CD19-CAR cells were evaluated for redirected killing before and after alloanergization in a 4-hour 51Cr release assay (Fig. 4B). CD19-CAR cells effectively lysed CD19+ B-cell lines before and after alloanergization (Daudi: before, 59.4%; after, 56.7%; NALM-6: before, 29%; after, 26.7% at an effector/target ratio of 20:1).

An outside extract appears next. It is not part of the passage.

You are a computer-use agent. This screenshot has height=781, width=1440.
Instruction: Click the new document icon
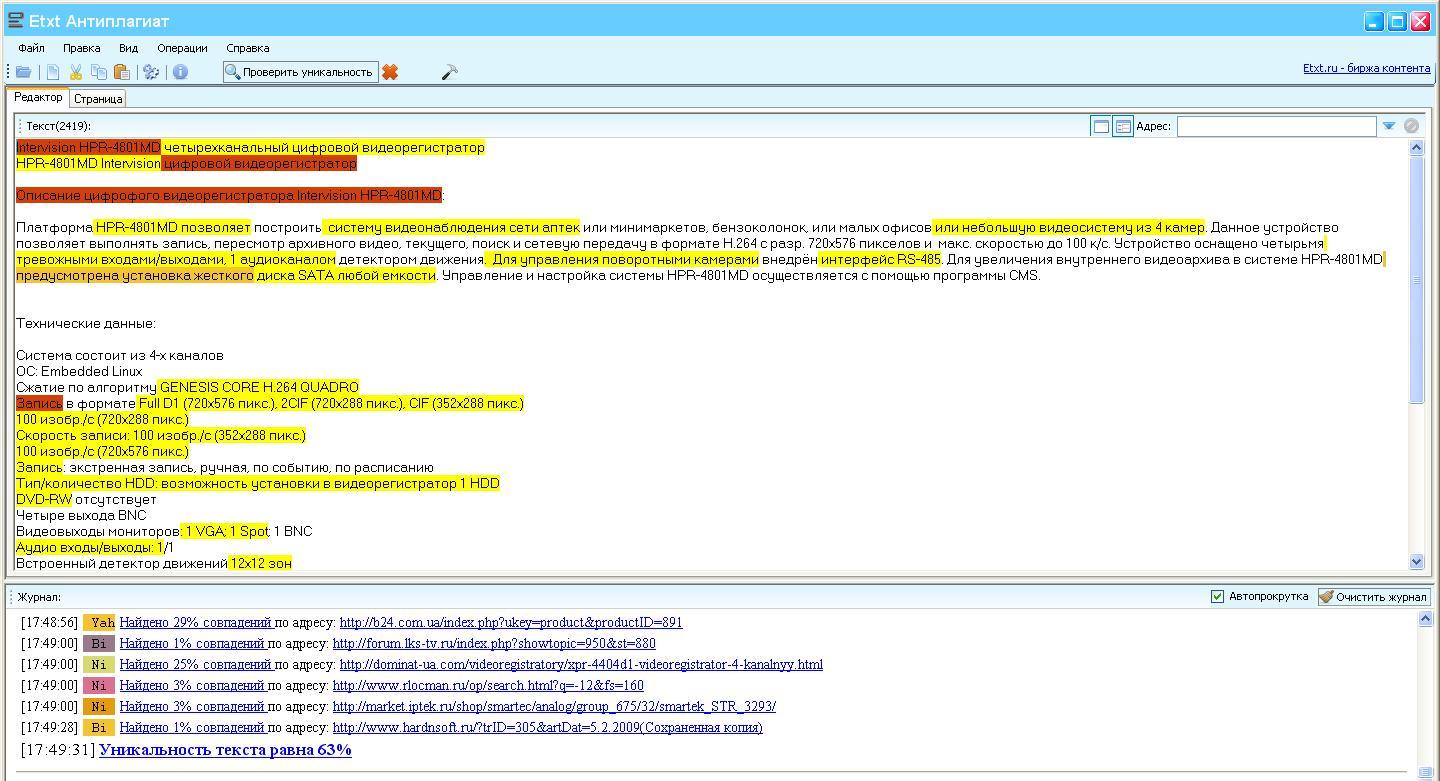(53, 72)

Retention of CD19 specificity was shown by the 1.8-fold (before alloanergization) and 2.2-fold (after alloanergization) increased killing of CD19+ targets when compared with CD19neg K562 targets at an effector/target ratio of 20:1. In comparison, alloanergization resulted in a 5-fold reduction in lysis of cultured first-party allogeneic target cells at an effector/target ratio of 20:1 (Fig. 4C).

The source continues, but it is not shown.